**WORK REQUEST:** When the word "field" shows up in a line of the data below, copy that whole line.

══ EXCERPTED RECORDS

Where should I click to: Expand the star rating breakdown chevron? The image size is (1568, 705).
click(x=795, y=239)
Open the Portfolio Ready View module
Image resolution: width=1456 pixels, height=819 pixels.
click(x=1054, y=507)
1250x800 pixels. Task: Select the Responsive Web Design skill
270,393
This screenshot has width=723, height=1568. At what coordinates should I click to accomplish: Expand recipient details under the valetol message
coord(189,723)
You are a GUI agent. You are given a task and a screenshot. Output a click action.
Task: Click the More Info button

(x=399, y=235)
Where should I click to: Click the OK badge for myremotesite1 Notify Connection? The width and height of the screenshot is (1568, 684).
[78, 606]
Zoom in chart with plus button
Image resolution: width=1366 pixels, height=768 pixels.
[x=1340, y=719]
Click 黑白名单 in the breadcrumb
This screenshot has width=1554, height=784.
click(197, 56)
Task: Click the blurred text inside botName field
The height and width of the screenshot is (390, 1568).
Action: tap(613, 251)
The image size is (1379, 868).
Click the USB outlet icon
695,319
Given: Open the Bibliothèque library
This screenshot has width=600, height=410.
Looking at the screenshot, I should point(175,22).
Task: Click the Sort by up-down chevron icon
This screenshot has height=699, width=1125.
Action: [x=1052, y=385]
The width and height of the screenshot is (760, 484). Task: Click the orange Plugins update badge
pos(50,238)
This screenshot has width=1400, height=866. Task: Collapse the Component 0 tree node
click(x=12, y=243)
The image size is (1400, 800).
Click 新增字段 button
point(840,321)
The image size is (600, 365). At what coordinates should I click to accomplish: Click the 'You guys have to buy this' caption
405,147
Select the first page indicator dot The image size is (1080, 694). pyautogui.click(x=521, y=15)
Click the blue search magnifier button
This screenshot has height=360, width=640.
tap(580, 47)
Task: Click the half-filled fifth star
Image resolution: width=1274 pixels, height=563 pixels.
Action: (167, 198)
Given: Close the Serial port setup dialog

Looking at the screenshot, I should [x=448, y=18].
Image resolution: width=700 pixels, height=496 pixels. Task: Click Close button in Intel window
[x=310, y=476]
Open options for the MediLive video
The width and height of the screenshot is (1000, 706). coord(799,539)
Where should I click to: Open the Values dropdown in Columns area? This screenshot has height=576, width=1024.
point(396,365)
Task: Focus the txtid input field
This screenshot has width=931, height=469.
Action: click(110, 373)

════

**EXERCISE RESPONSE:**
Task: Click the blurred text inside botName field
Task: Focus the txtid input field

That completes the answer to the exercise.